About the Author:
Diane Jacobs has been a frequent contributor to The New York Times and the Village Voice. She is the author of Hollywood Renaissance (1977) and ". . . but we need the eggs": The Magic of Woody Allen (1982).
From Publishers Weekly:
The writer and director of such classics as The Lady Eve , Sullivan's Travels , The Great McGinty , Hail the Conquering Hero and The Miracle of Morgan's Creek , Sturges (1898-1959) led a fabled, boom-or-bust life, as frenetic and full as one of his movies. His eccentric mother, Mary Desti, owned a perfume house (the Maison Desti) and traveled extensively with her best friend and one of Sturges's artistic influences, dancer Isadora Duncan. His adoptive father was a staid, reassuring Chicago stockbroker.

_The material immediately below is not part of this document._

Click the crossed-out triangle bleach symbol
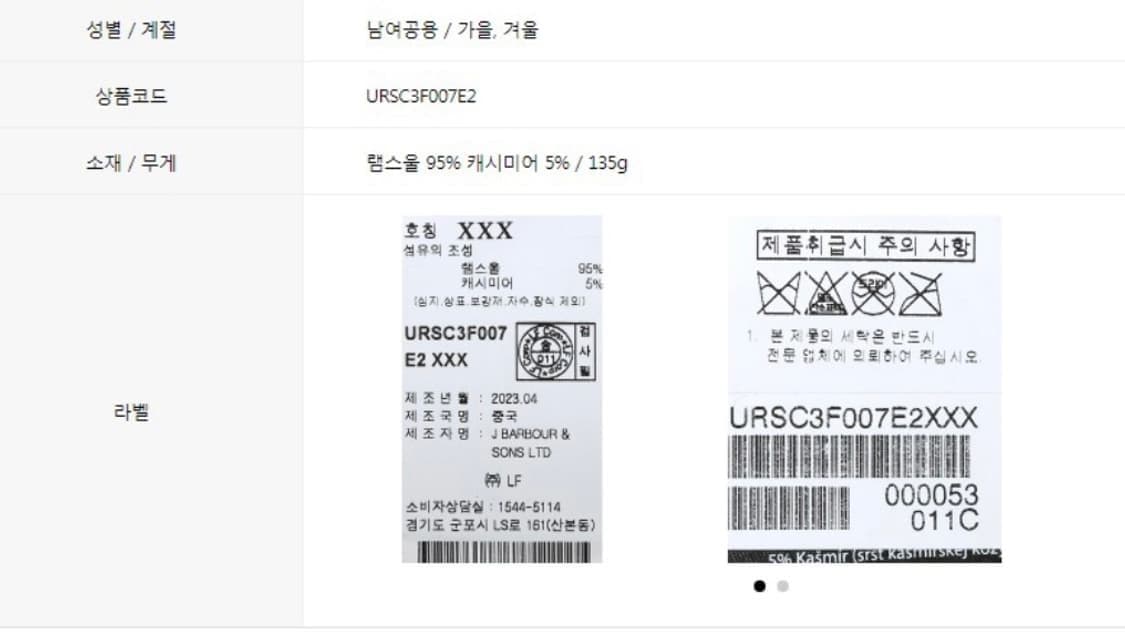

After achieving an overnight success as a playwright, Sturges went to Hollywood and became one of the first writers who directed his own work. At his height of popularity, he was the third-highest paid person in the U.S., but because he lived lavishly, was generous with friends, dabbled in many money-losing businesses, and never saved, he died penniless--after spending most of the the last decade of his life writing scripts that were never produced. Author of Hollywood Renaissance and a book about Woody Allen, Jacobs offers a detailed account of Sturges's life and work, filling in many of the gaps in Sturges's autobiography that appeared two years ago. Unfortunately, her narrative is too dry for such a witty, colorful subject. Photos not seen by PW.